Aim of the task: Please repeat the data in full, character for character.

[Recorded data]
= Beginning of Section =
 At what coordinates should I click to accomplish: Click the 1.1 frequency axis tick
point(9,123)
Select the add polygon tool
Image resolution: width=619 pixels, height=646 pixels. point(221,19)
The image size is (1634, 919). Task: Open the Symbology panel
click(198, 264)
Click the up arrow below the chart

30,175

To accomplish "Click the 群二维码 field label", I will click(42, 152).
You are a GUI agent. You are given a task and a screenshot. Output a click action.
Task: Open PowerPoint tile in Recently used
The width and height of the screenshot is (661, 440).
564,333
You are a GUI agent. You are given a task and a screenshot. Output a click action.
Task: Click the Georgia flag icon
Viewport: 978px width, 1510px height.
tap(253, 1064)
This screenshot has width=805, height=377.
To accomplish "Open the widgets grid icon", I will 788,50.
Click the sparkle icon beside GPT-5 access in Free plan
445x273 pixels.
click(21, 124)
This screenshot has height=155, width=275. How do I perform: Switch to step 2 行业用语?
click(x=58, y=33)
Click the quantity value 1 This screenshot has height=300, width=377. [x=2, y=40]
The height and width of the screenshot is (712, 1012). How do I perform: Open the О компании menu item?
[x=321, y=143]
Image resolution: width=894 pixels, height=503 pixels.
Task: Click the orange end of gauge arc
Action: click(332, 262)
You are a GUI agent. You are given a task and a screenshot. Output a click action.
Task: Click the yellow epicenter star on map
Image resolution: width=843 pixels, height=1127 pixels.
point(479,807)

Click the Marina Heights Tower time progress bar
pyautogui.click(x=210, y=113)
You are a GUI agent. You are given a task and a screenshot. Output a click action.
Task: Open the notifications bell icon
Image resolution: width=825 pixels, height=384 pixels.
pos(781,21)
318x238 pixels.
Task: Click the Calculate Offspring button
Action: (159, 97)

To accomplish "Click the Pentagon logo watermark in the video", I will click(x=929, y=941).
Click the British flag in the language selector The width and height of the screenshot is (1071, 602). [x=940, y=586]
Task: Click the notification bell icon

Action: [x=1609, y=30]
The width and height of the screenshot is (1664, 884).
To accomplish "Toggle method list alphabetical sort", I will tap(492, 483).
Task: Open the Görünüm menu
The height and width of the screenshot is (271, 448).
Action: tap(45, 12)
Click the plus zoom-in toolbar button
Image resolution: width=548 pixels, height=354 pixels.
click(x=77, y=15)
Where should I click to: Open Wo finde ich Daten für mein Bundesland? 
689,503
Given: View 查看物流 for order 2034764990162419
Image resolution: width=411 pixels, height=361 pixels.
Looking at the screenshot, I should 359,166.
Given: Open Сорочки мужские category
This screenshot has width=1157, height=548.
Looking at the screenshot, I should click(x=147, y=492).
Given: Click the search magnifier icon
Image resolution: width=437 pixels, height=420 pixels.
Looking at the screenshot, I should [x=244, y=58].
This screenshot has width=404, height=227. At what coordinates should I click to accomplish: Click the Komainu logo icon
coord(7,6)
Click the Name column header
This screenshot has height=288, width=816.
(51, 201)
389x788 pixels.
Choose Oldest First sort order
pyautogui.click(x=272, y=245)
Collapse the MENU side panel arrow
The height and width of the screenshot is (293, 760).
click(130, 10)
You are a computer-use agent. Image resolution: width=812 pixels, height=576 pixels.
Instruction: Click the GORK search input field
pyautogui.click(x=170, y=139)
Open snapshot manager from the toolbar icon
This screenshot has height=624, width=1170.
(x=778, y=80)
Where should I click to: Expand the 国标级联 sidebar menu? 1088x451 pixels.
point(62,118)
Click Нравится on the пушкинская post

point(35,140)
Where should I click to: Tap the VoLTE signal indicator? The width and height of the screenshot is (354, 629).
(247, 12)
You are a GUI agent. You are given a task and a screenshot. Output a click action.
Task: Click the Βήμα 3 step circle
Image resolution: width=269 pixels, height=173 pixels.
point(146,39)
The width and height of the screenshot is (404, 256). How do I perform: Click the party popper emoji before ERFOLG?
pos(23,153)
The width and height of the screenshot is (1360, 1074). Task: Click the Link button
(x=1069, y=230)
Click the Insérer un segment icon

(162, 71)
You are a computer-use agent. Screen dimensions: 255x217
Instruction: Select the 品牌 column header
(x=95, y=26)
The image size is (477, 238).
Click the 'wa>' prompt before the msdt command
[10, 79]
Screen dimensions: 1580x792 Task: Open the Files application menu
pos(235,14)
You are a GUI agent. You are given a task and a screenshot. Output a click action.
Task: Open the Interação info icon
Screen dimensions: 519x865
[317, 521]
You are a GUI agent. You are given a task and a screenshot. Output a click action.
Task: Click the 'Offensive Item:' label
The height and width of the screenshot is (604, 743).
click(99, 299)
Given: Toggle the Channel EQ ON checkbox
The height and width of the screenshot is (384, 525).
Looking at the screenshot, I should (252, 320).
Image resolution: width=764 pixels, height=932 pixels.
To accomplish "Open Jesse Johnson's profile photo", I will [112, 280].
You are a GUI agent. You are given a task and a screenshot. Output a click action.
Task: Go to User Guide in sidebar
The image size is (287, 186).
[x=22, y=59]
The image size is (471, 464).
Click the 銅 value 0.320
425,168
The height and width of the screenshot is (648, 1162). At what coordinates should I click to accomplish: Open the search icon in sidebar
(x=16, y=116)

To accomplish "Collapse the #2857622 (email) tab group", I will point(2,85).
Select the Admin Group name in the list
= End of Section =
Reply:
 At what coordinates should I click to accomplish: Click the 1.1 frequency axis tick
point(9,123)
Select the add polygon tool
Image resolution: width=619 pixels, height=646 pixels. point(221,19)
The image size is (1634, 919). Task: Open the Symbology panel
click(198, 264)
Click the up arrow below the chart

30,175

To accomplish "Click the 群二维码 field label", I will click(42, 152).
You are a GUI agent. You are given a task and a screenshot. Output a click action.
Task: Open PowerPoint tile in Recently used
The width and height of the screenshot is (661, 440).
564,333
You are a GUI agent. You are given a task and a screenshot. Output a click action.
Task: Click the Georgia flag icon
Viewport: 978px width, 1510px height.
tap(253, 1064)
This screenshot has width=805, height=377.
To accomplish "Open the widgets grid icon", I will 788,50.
Click the sparkle icon beside GPT-5 access in Free plan
445x273 pixels.
click(21, 124)
This screenshot has height=155, width=275. How do I perform: Switch to step 2 行业用语?
click(x=58, y=33)
Click the quantity value 1 This screenshot has height=300, width=377. [x=2, y=40]
The height and width of the screenshot is (712, 1012). How do I perform: Open the О компании menu item?
[x=321, y=143]
Image resolution: width=894 pixels, height=503 pixels.
Task: Click the orange end of gauge arc
Action: click(332, 262)
You are a GUI agent. You are given a task and a screenshot. Output a click action.
Task: Click the yellow epicenter star on map
Image resolution: width=843 pixels, height=1127 pixels.
point(479,807)

Click the Marina Heights Tower time progress bar
pyautogui.click(x=210, y=113)
You are a GUI agent. You are given a task and a screenshot. Output a click action.
Task: Open the notifications bell icon
Image resolution: width=825 pixels, height=384 pixels.
pos(781,21)
318x238 pixels.
Task: Click the Calculate Offspring button
Action: (159, 97)

To accomplish "Click the Pentagon logo watermark in the video", I will click(x=929, y=941).
Click the British flag in the language selector The width and height of the screenshot is (1071, 602). [x=940, y=586]
Task: Click the notification bell icon

Action: [x=1609, y=30]
The width and height of the screenshot is (1664, 884).
To accomplish "Toggle method list alphabetical sort", I will tap(492, 483).
Task: Open the Görünüm menu
The height and width of the screenshot is (271, 448).
Action: tap(45, 12)
Click the plus zoom-in toolbar button
Image resolution: width=548 pixels, height=354 pixels.
click(x=77, y=15)
Where should I click to: Open Wo finde ich Daten für mein Bundesland? 
689,503
Given: View 查看物流 for order 2034764990162419
Image resolution: width=411 pixels, height=361 pixels.
Looking at the screenshot, I should 359,166.
Given: Open Сорочки мужские category
This screenshot has width=1157, height=548.
Looking at the screenshot, I should click(x=147, y=492).
Given: Click the search magnifier icon
Image resolution: width=437 pixels, height=420 pixels.
Looking at the screenshot, I should [x=244, y=58].
This screenshot has width=404, height=227. At what coordinates should I click to accomplish: Click the Komainu logo icon
coord(7,6)
Click the Name column header
This screenshot has height=288, width=816.
(51, 201)
389x788 pixels.
Choose Oldest First sort order
pyautogui.click(x=272, y=245)
Collapse the MENU side panel arrow
The height and width of the screenshot is (293, 760).
click(130, 10)
You are a computer-use agent. Image resolution: width=812 pixels, height=576 pixels.
Instruction: Click the GORK search input field
pyautogui.click(x=170, y=139)
Open snapshot manager from the toolbar icon
This screenshot has height=624, width=1170.
(x=778, y=80)
Where should I click to: Expand the 国标级联 sidebar menu? 1088x451 pixels.
point(62,118)
Click Нравится on the пушкинская post

point(35,140)
Where should I click to: Tap the VoLTE signal indicator? The width and height of the screenshot is (354, 629).
(247, 12)
You are a GUI agent. You are given a task and a screenshot. Output a click action.
Task: Click the Βήμα 3 step circle
Image resolution: width=269 pixels, height=173 pixels.
point(146,39)
The width and height of the screenshot is (404, 256). How do I perform: Click the party popper emoji before ERFOLG?
pos(23,153)
The width and height of the screenshot is (1360, 1074). Task: Click the Link button
(x=1069, y=230)
Click the Insérer un segment icon

(162, 71)
You are a computer-use agent. Screen dimensions: 255x217
Instruction: Select the 品牌 column header
(x=95, y=26)
The image size is (477, 238).
Click the 'wa>' prompt before the msdt command
[10, 79]
Screen dimensions: 1580x792 Task: Open the Files application menu
pos(235,14)
You are a GUI agent. You are given a task and a screenshot. Output a click action.
Task: Open the Interação info icon
Screen dimensions: 519x865
[317, 521]
You are a GUI agent. You are given a task and a screenshot. Output a click action.
Task: Click the 'Offensive Item:' label
The height and width of the screenshot is (604, 743).
click(99, 299)
Given: Toggle the Channel EQ ON checkbox
The height and width of the screenshot is (384, 525).
Looking at the screenshot, I should (252, 320).
Image resolution: width=764 pixels, height=932 pixels.
To accomplish "Open Jesse Johnson's profile photo", I will [112, 280].
You are a GUI agent. You are given a task and a screenshot. Output a click action.
Task: Go to User Guide in sidebar
The image size is (287, 186).
[x=22, y=59]
The image size is (471, 464).
Click the 銅 value 0.320
425,168
The height and width of the screenshot is (648, 1162). At what coordinates should I click to accomplish: Open the search icon in sidebar
(x=16, y=116)

To accomplish "Collapse the #2857622 (email) tab group", I will point(2,85).
Select the Admin Group name in the list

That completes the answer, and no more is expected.